During our second deployment we had a small rainfall event that drove massive increases in methane flux for the wetland chambers (see above), but with almost no change in the methane dynamics for the upland chamber. It’s unclear if this was an event that caused a short-term increase in the production of methane, or simply drove methane out of the wetland soil pores by volume replacement. Some of the flux curves suggest ebullition of methane, which is more consistent with the volume replacement theory.

eosAnalyze-AC screenshots showing a well behaved increase in CO2 concentration (left) and a CH4 time series that is consistent with ebullition (right).

Conclusion

Our enclosure and solar panel system were able to keep the system dry and powered, although an increase in the safety factor on both the batteries and solar supply is recommended as it’s not guaranteed that the solar for your site will be consistent with the mean values we presented earlier.

Luckily we experienced the low-voltage fuse issue ourselves, and now can recommend that users install and additional fuse (fast-blow, 7 Amps) before the GasScouter to protect its internal fuses and electrical components.
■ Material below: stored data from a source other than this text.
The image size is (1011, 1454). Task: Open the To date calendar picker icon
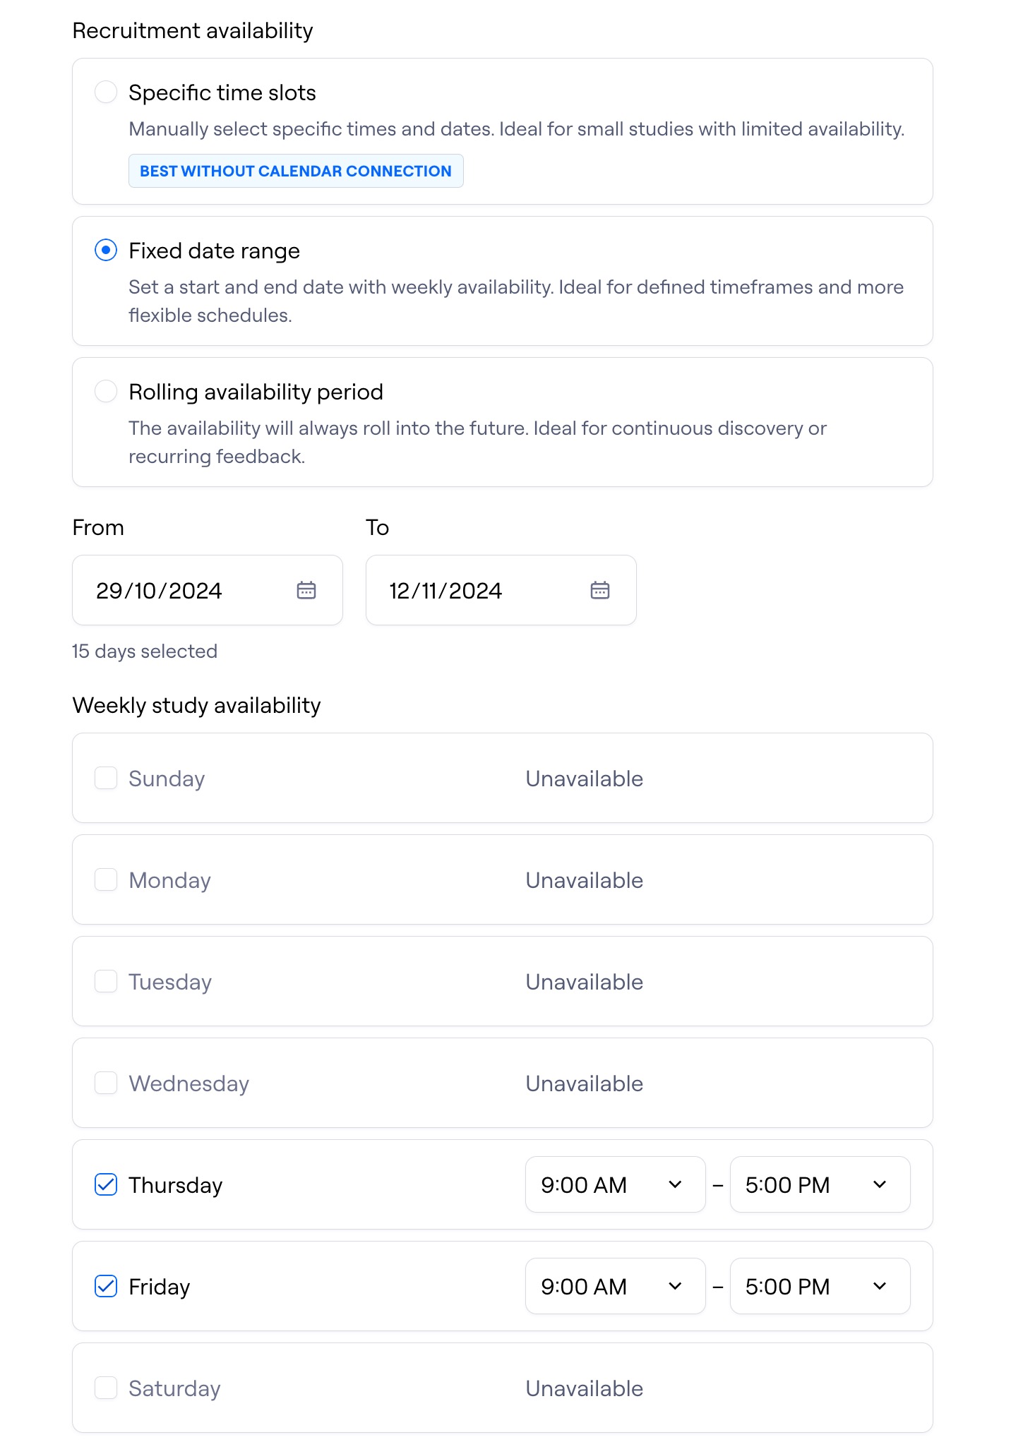[x=599, y=590]
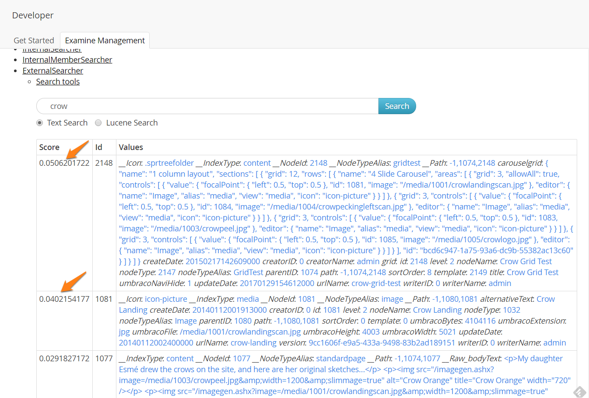Expand the ExternalSearcher tree item
Image resolution: width=589 pixels, height=398 pixels.
[53, 71]
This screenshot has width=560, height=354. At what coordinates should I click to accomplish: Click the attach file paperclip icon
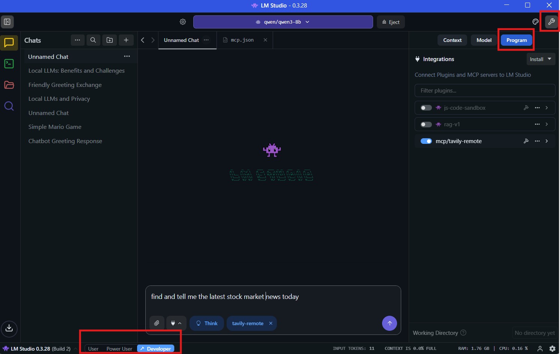click(157, 323)
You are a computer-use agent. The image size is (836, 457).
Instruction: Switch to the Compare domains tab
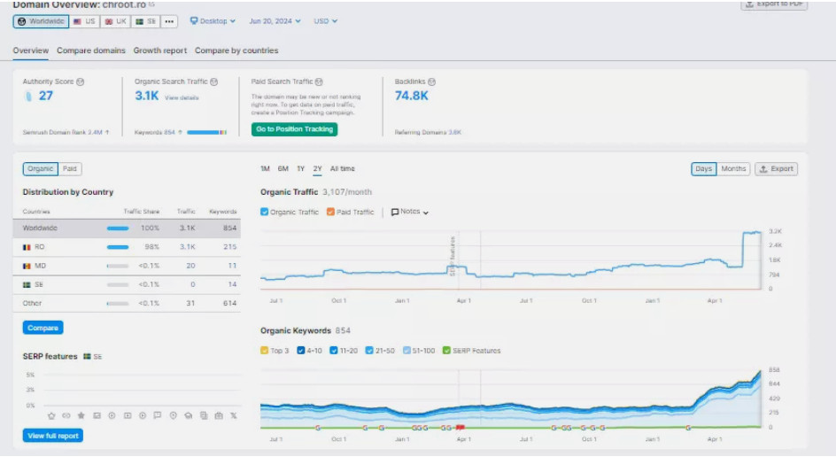coord(91,50)
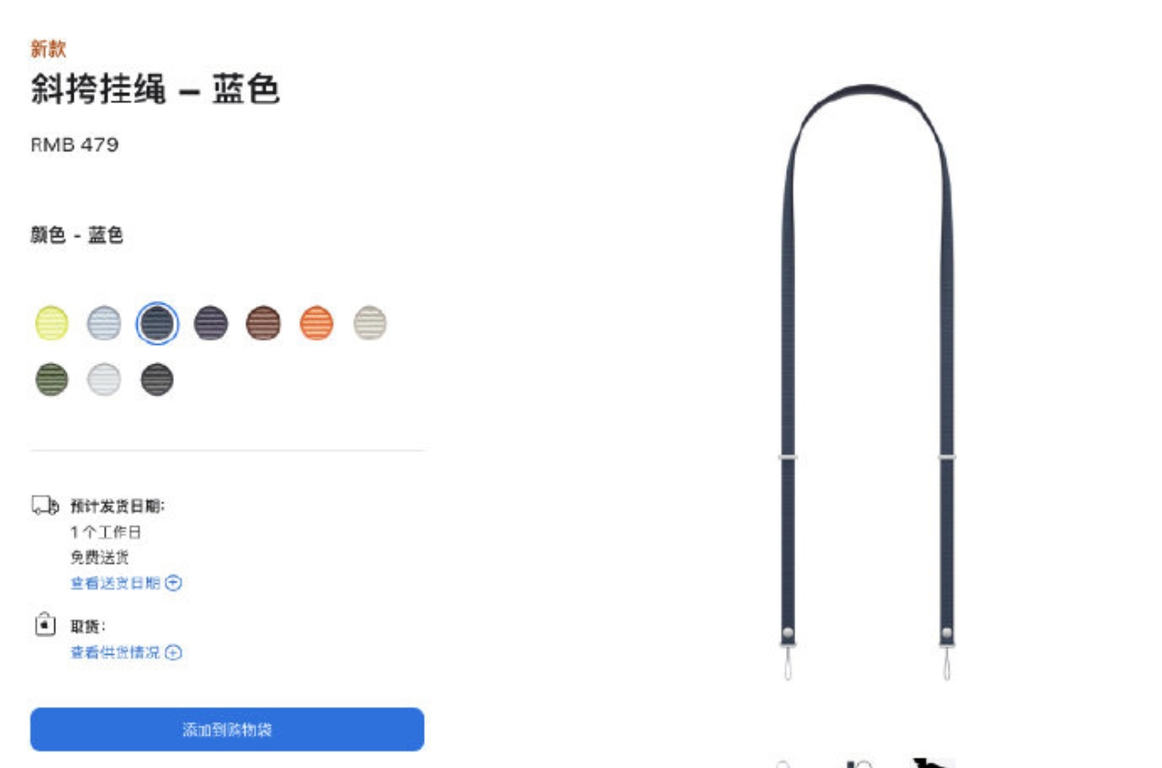Screen dimensions: 1162x768
Task: Select the green strap color swatch
Action: [x=51, y=379]
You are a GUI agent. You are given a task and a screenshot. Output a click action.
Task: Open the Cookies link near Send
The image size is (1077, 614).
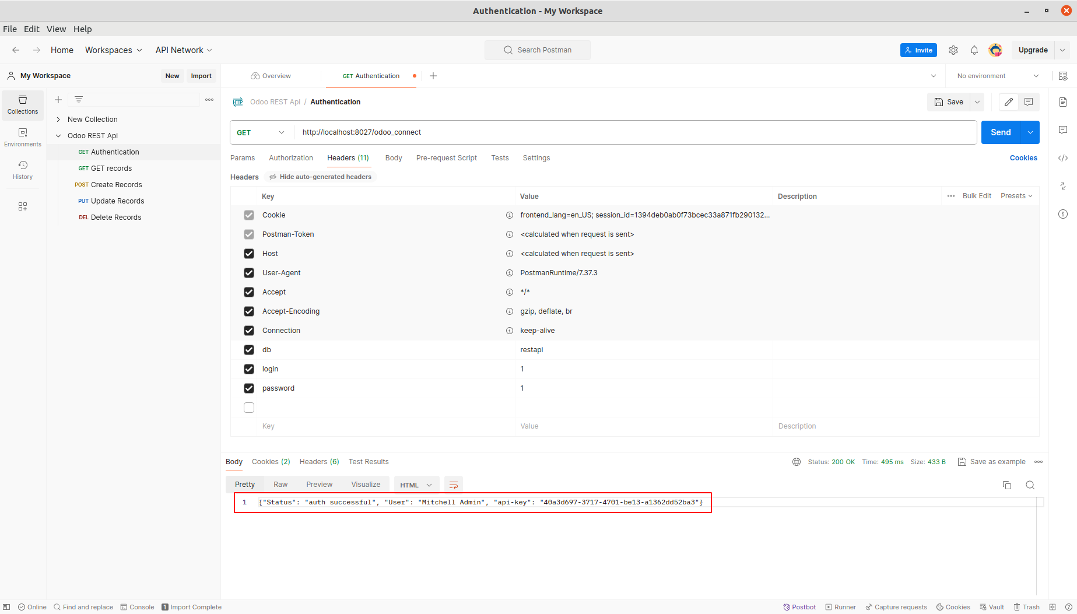tap(1023, 158)
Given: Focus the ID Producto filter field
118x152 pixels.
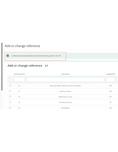Looking at the screenshot, I should coord(19,79).
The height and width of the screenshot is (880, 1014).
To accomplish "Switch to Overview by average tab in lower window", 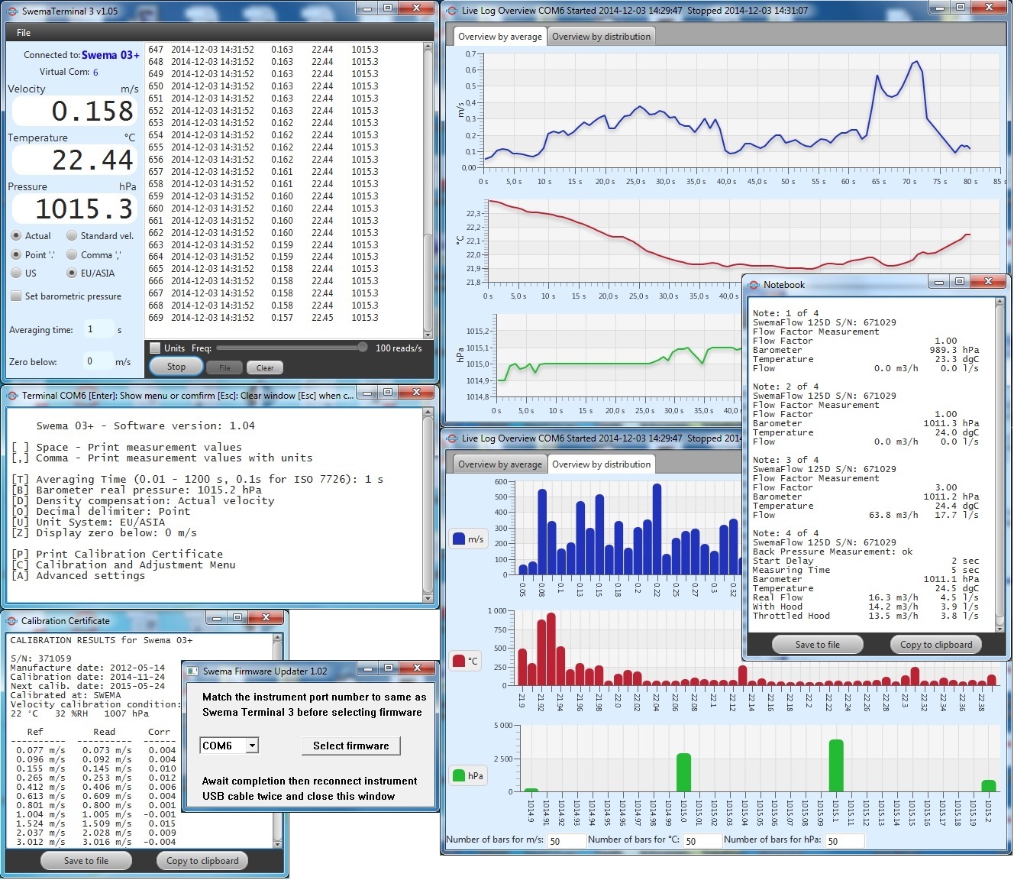I will pos(500,464).
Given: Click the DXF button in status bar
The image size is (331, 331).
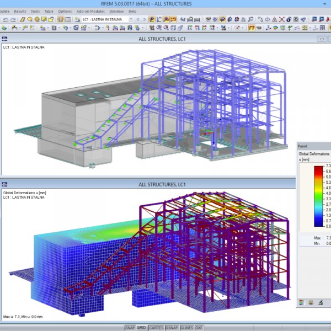Looking at the screenshot, I should tap(199, 328).
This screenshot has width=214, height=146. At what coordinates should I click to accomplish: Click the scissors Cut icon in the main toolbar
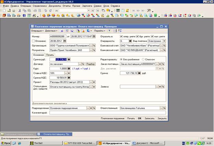pyautogui.click(x=20, y=11)
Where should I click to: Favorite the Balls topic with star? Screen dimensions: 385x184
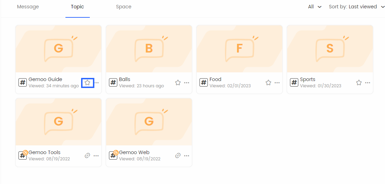pyautogui.click(x=178, y=83)
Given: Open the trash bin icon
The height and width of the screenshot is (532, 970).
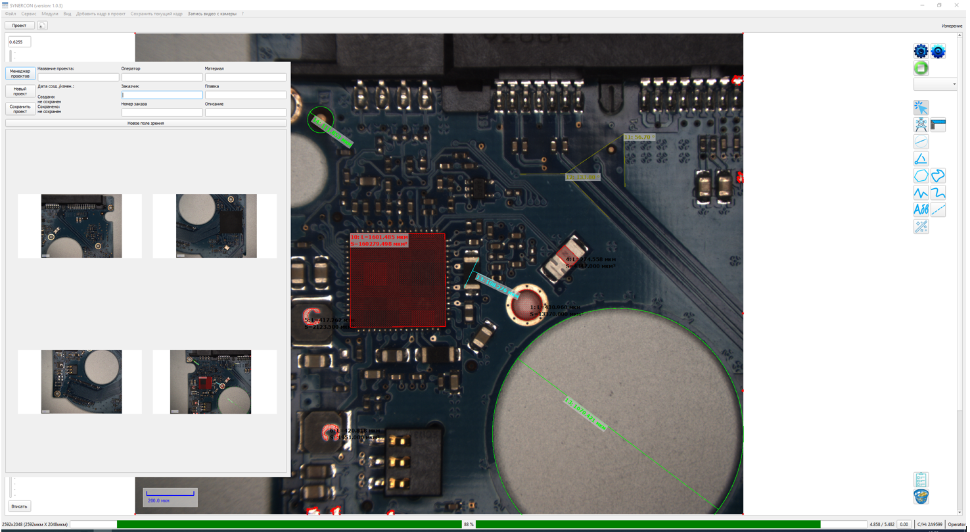Looking at the screenshot, I should click(921, 496).
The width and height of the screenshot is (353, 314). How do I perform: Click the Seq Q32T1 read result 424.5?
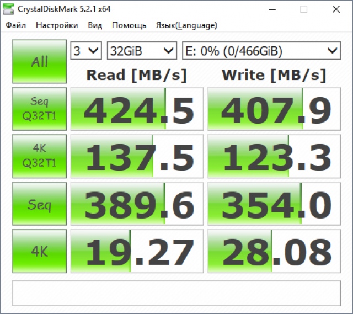pos(136,109)
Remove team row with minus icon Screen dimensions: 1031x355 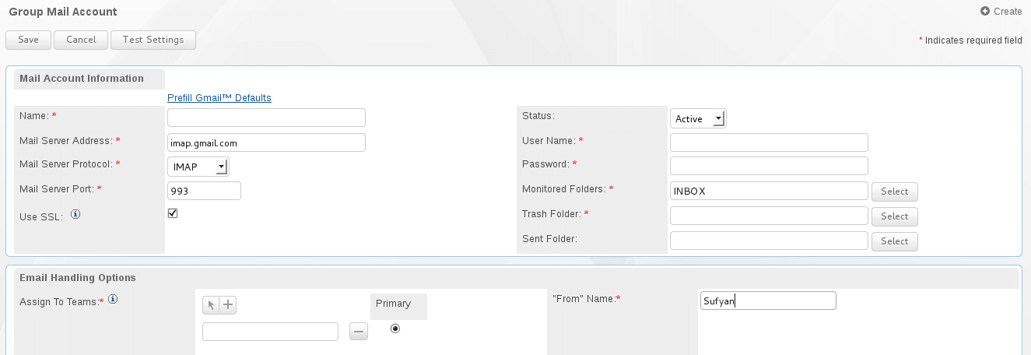[x=359, y=332]
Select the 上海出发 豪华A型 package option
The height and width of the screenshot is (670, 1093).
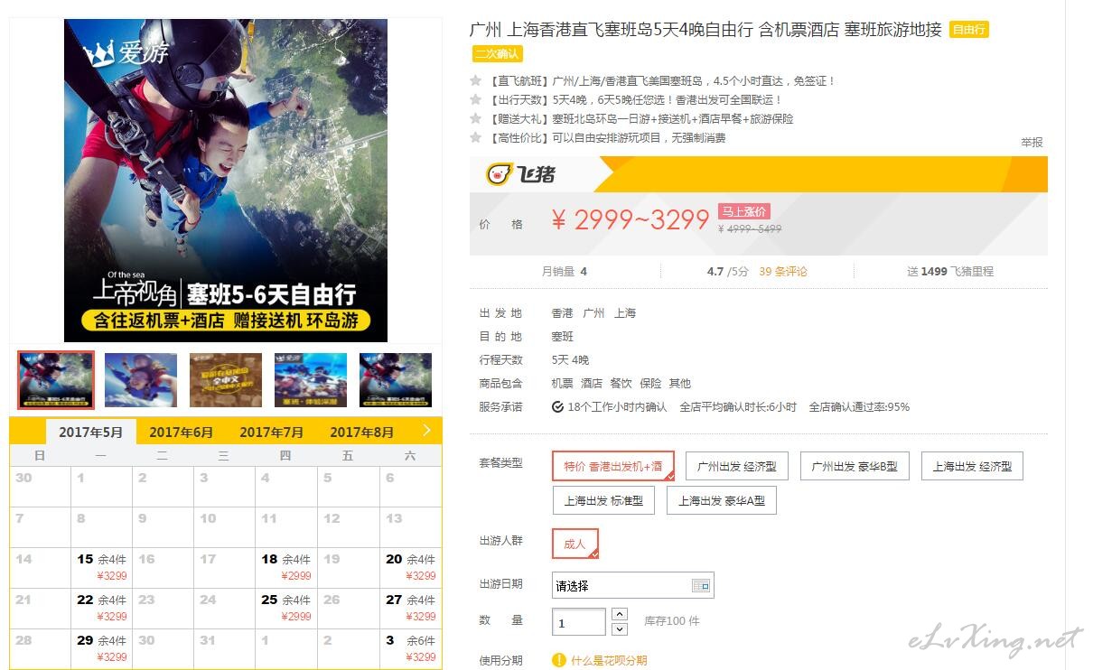(722, 500)
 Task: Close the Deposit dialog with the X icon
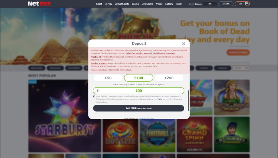[183, 44]
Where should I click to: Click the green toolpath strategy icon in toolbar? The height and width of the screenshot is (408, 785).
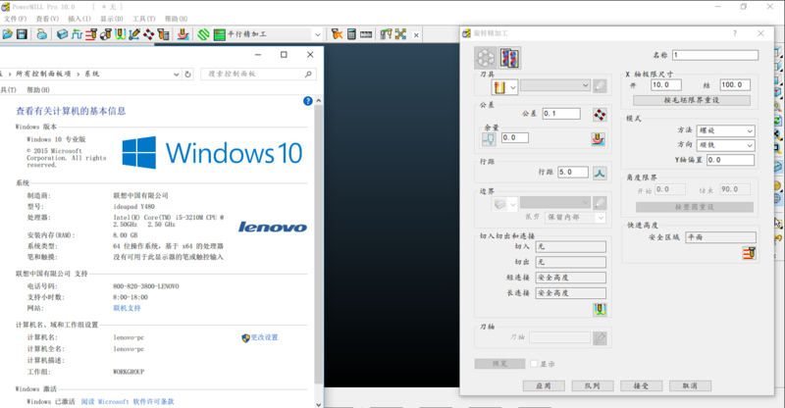tap(203, 33)
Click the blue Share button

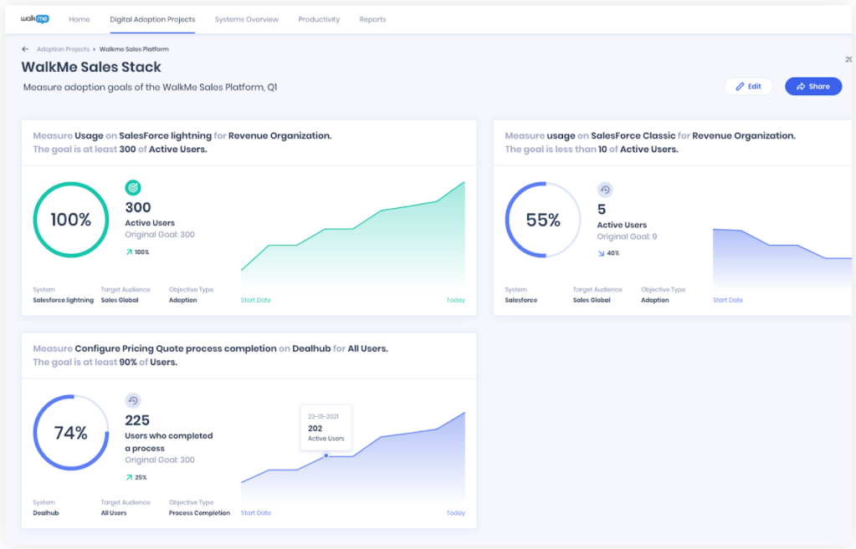click(x=812, y=86)
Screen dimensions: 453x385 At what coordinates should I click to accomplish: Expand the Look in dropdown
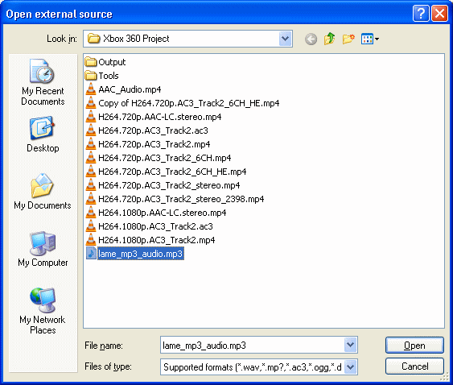(285, 39)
The data shows expected trends, including a positive correlation between CO2 flux, temperature and methane release in the wetland. Interestingly we observed very high rates of methane release after a single rain event, which could be caused by release of methane from the soil pore space during percolation of rain water.

Acknowledgements

Thanks to David Burton and Peter Harvard for hosting us at the BEEC site during this study; and to David Kim-Hak and the technical team at Picarro for their technical assistance during the deployment.